The Lord used various methods to give Israel the victory over the period of the judges, from miracles to devices of greater subtlety. In this case, no obvious supernatural element was in play. Our writer tells us the Lord routed Sisera’s army, but he did it “by the edge of the sword”. In this instance, those hard-working 10,000 soldiers were the means by which the Lord got the job done. When the general of the opposing army gets out of his chariot and runs away on foot, victory is decisive. The applications make themselves: when the Lord wants something done, we ought to get to work.

In between verses 17 and 22, Sisera seeks safety in the tent of a man he considers an ally, only to get a spike through the temple from the man’s wife when he is foolish enough to fall asleep. So in displaying reluctance to obey the Lord’s word without question, Barak forfeited the opportunity to be the man of the hour. It was not just a woman, but probably a foreign woman, who got the glory that day, and Deborah’s prediction turned out to be spot-on.

Judges 4:23-24 — The Beginning of the End

“So on that day God subdued Jabin the king of Canaan before the people of Israel. And the hand of the people of Israel pressed harder and harder against Jabin the king of Canaan, until they destroyed Jabin king of Canaan.”

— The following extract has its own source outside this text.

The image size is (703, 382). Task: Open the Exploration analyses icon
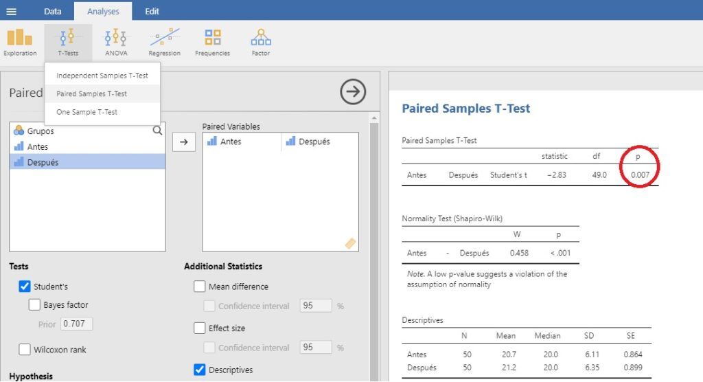coord(20,41)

This was only the first of many battles with the king of Hazor, the remainder of which took place much closer to his home base and in the absence of his famous general. The final conquest of Hazor appears to have taken some time to accomplish, and we do not know how much involvement Deborah had in that process. The song of victory she sang with Barak takes up almost all the next chapter, but it commemorates only this great initial victory over Sisera.

This is also the last we hear of the city of Hazor until Solomon rebuilt it as an Israelite possession in 1 Kings 9, after which, like the rest of the Israelite north, it was eventually captured by the king of Assyria hundreds of years later.